Flight trials which will involve the first deck landing of an F-35B Lightning II fighter jet on the UK’s HMS Queen Elizabeth aircraft carrier are on course to begin later this month.
Preparations for four months of flight trials are being made as HMS Queen Elizabeth travels across the Atlantic for the first time from Portsmouth, UK to the Eastern Seaboard of the USA.
The aim of the flight trials is to use specially-equipped test aircraft and sensors around the ship to work out the operating parameters of the aircraft and the carrier itself in a range of conditions. The carrier has already conducted similar trials for helicopters.

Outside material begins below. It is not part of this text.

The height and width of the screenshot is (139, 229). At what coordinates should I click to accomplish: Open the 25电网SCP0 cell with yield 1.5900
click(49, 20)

During the exercise, scientists from the UK’s Defence, Science and Technology Laboratory (DSTL), will focus on operational analysis and gather data that will be used to inform future operational activity.
Tom, the operational analyst from DSTL who will be on-board HMS Queen Elizabeth during the trials, said, “I’m very much looking forward to the tasks ahead and hopefully witness the F-35 jets on-board and in action off the flight deck for the first time.
“In addition to providing analytic support to the carrier strike group and commanders, analysis will include looking at the way manpower use can be improved, from how efficiently the vessel can be cleaned to the sortie rates the fighter aircraft can carry out.
“Analysis at this level has never been done before, so we will be learning on task; helping to adapt and shape the way the ship will run come its first operational deployment in 2021.”
HMS Queen Elizabeth is one of two new aircraft carriers built for the Royal Navy with the second, HMS Prince of Wales, nearing the end of construction in Rosyth. Each carrier is capable of carrying 36 F-35Bs.